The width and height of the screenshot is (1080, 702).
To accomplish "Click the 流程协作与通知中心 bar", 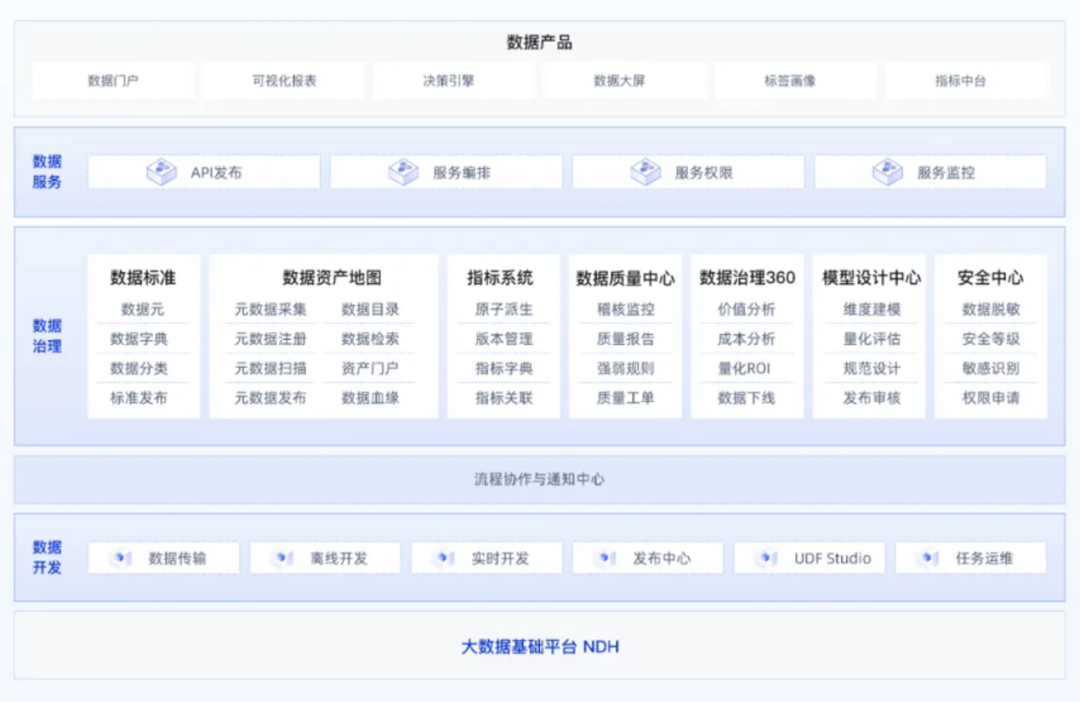I will [539, 480].
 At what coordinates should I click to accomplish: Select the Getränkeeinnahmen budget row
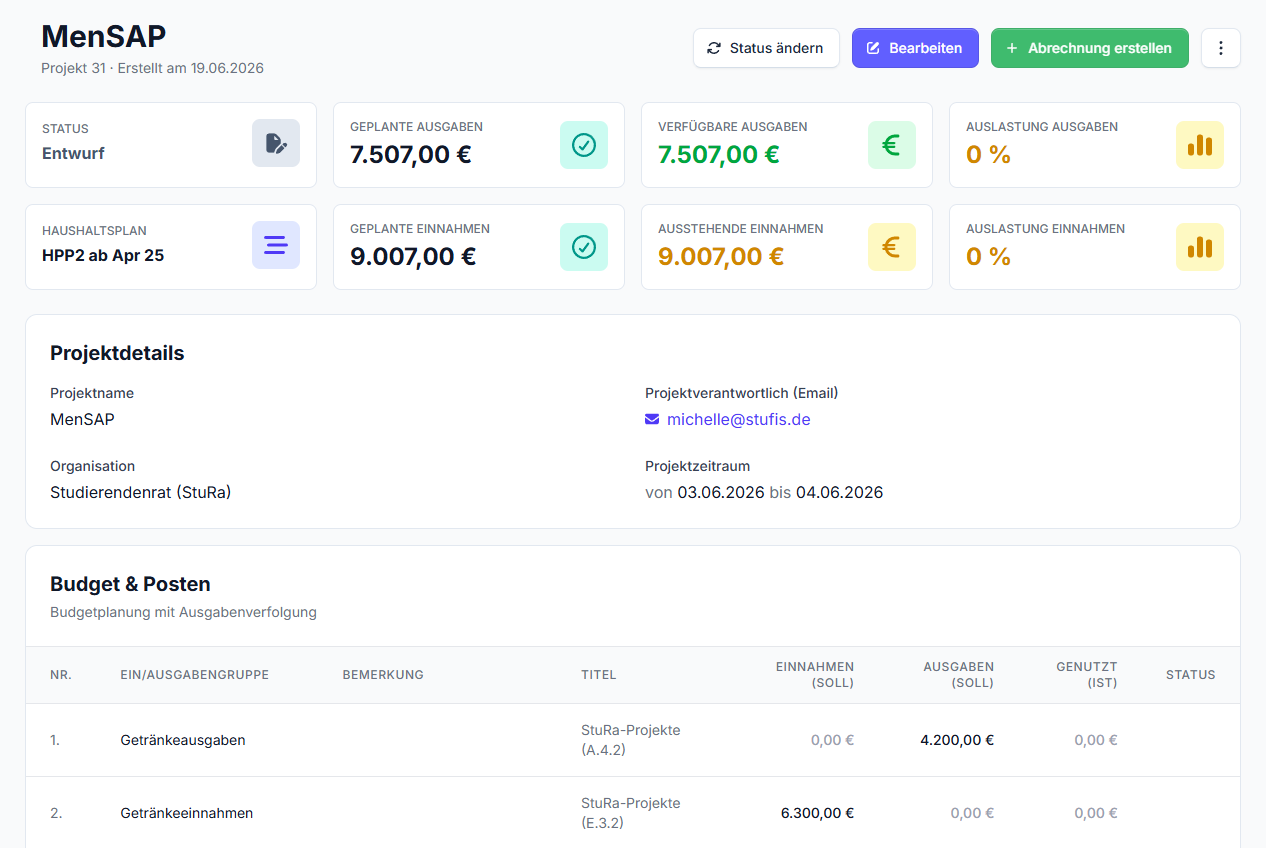(633, 813)
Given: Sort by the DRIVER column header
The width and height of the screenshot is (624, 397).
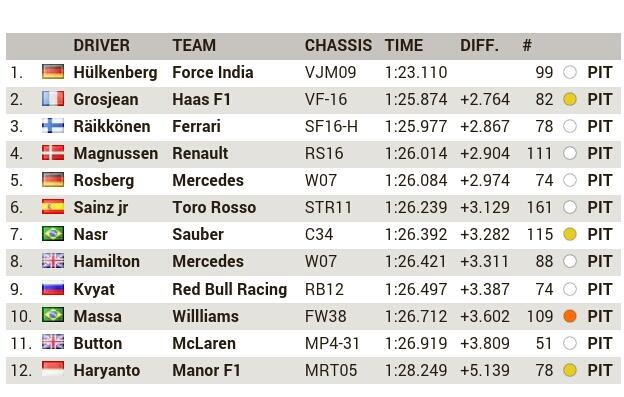Looking at the screenshot, I should [101, 45].
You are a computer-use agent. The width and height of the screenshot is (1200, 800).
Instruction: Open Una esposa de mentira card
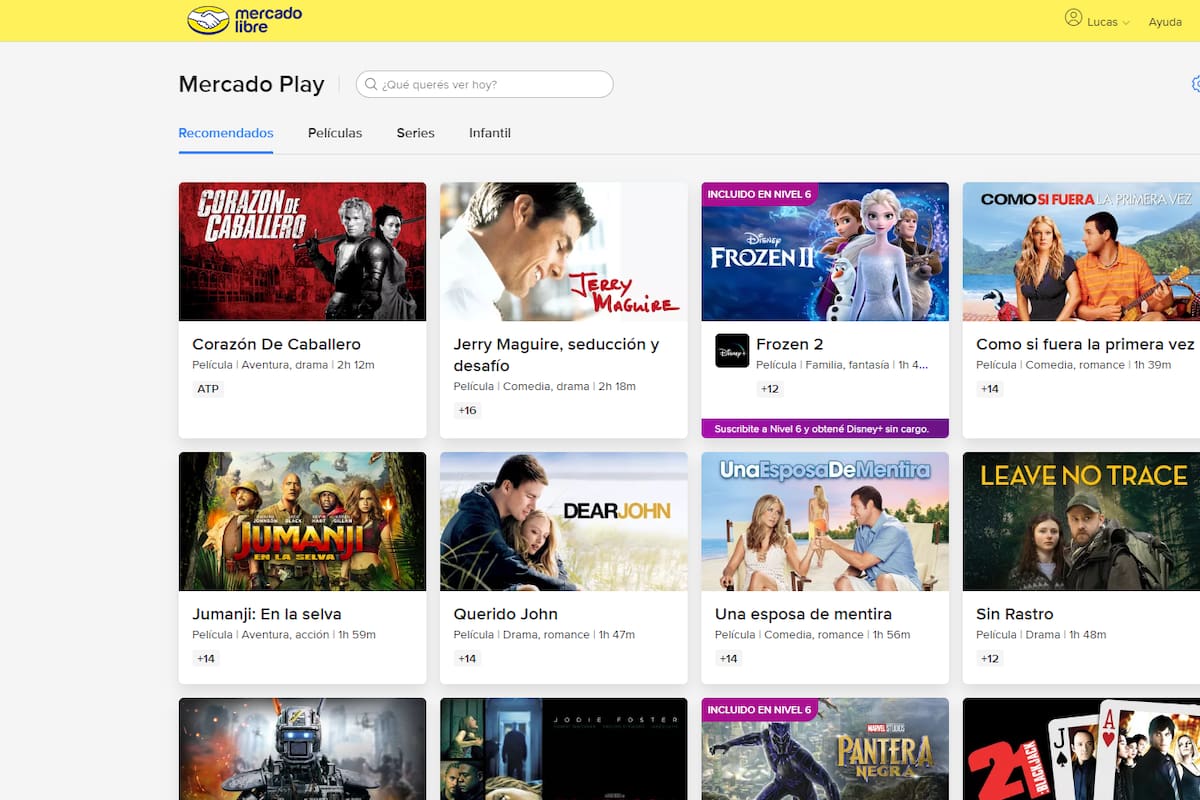click(825, 521)
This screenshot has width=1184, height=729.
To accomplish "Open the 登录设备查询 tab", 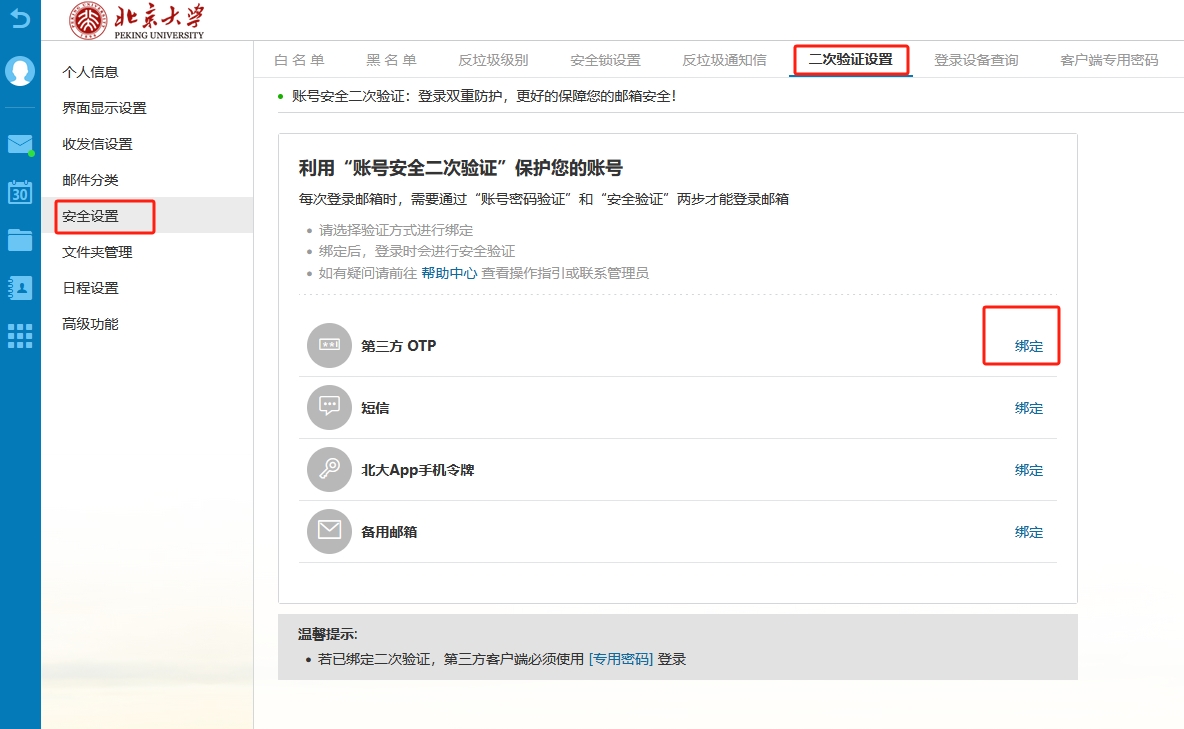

+ + +

Only the lines from the one that holds "Given: Sort by the DRIVER column header" through the final line of the material should be reproduced, word for word, with the pictures omitted.

Written solution —
Given: Sort by the DRIVER column header
The width and height of the screenshot is (624, 397).
Looking at the screenshot, I should [101, 45].
You are a computer-use agent. The width and height of the screenshot is (1200, 800).
Instruction: Open Una esposa de mentira card
click(825, 521)
This screenshot has width=1184, height=729.
To accomplish "Open the 登录设备查询 tab", 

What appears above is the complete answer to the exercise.